買い付けた商品が売れたときの達成感が大きい
バイヤーが最も大きなやりがいを感じる瞬間は、自分が買い付けた商品がヒットしたときでしょう。
顧客からの反響が商品の売り上げ状況などの数字として現れるため、目に見えて分かりやすい成果を得られるのはバイヤーの仕事の醍醐味のひとつです。
上手くいけば、それまであまり知られていなかった商品が人気になったり、自分が買い付けた商品が予想以上に売れてブームやトレンドを起こしたりする可能性もあるでしょう。
会社の利益に貢献できる
バイヤーは目利きや交渉次第で会社の利益に大きく貢献できます。
良い商品や商材を仕入れて売り上げることはもちろん、仕入れコストを抑えたり品切れや在庫過多にならないよう適切な入庫・出庫・在庫管理などを行ったりすることも会社の利益につながります。

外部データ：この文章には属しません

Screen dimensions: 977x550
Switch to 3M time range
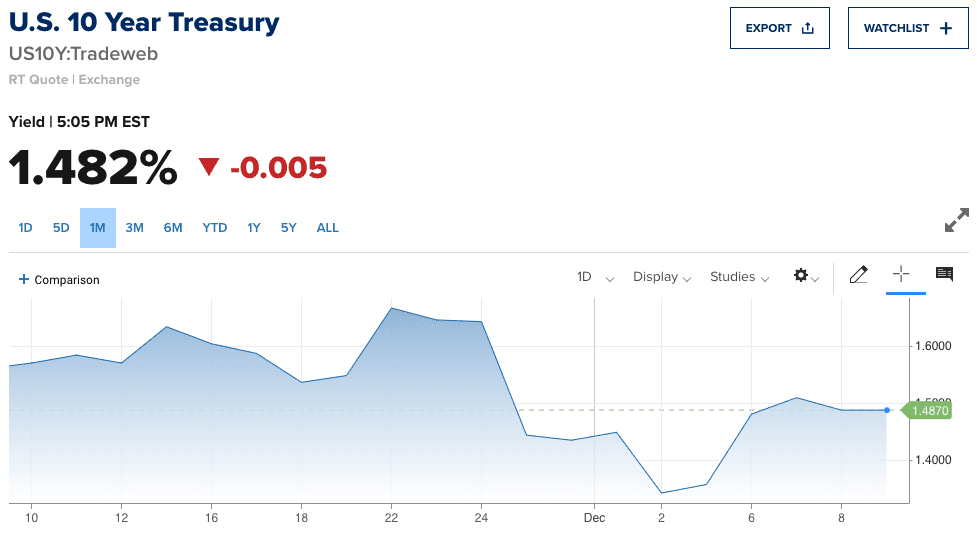[x=134, y=228]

利益に貢献しているという実感を得られれば、モチベーションも向上するでしょう。
販売予測が当たったときの喜びが大きい
在庫の過不足を起こさないよう仕入れ量を緻密に計算し、販売量と合致させることもバイヤーのやりがいの一つです。
商品がどれだけ売れるかは、売り出してみるまで分かりません。売る商品が多すぎても少なすぎても、会社の利益に関わるため買い付けには常にプレッシャーが伴います。
プレシャーが大きい一方、期待通りに売り上げられたときには大きな達成感を感じられるでしょう。
トレンドの最先端を追いかけられる
バイヤーはどの業界でも、常に流行の最先端を追い続ける仕事です。常に誰よりも早くトレンドをキャッチし、時には流行を先回りして自分でトレンドを生み出すことさえできるのは、バイヤーの仕事ならではの魅力と言えるでしょう。

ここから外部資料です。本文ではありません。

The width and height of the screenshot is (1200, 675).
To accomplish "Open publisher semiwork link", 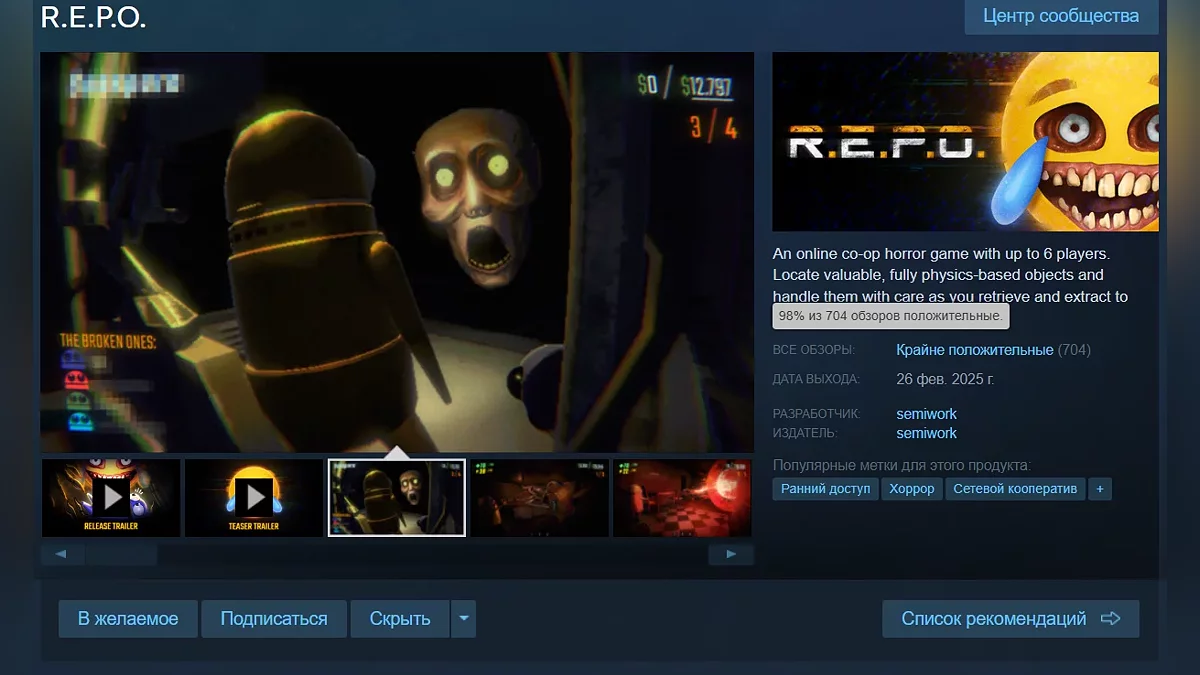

特定の業界や商品・商材に強いこだわりや関心を持っている人なら、トレンドを追い続けることを楽しく感じられるはずです。
バイヤーの仕事の厳しさ
バイヤーの仕事を行う上でもっとも辛いのは、自分の買い付けた商品が思うように売れず、売り上げに貢献できない状況です。
商品が売れないということは顧客のニーズを汲めていない、トレンドをキャッチできていないということです。こうしたことが続けば、バイヤーとしての自信をなくしてしまうこともあるでしょう。
また、いくら戦略を練っても「必ず売れる」という保証はありません。実際に販売してみるまで仕事の成否が分からないのもバイヤーの仕事の大変な部分です。
やりがいが多い一方、厳しさもあることを理解しておきましょう。
バイヤーに向いている人
バイヤーに向いている人の特徴は、以下のとおりです。
- トレンドに敏感な人
- 決断力がある人
- 数字で物事を考えられる人
- 身体的にも精神的にもタフな人
それぞれ詳しく解説していきます。
トレンドに敏感な人
常に新しいことに興味を持ち、情報のアンテナを立てておける人はバイヤーに向いているでしょう。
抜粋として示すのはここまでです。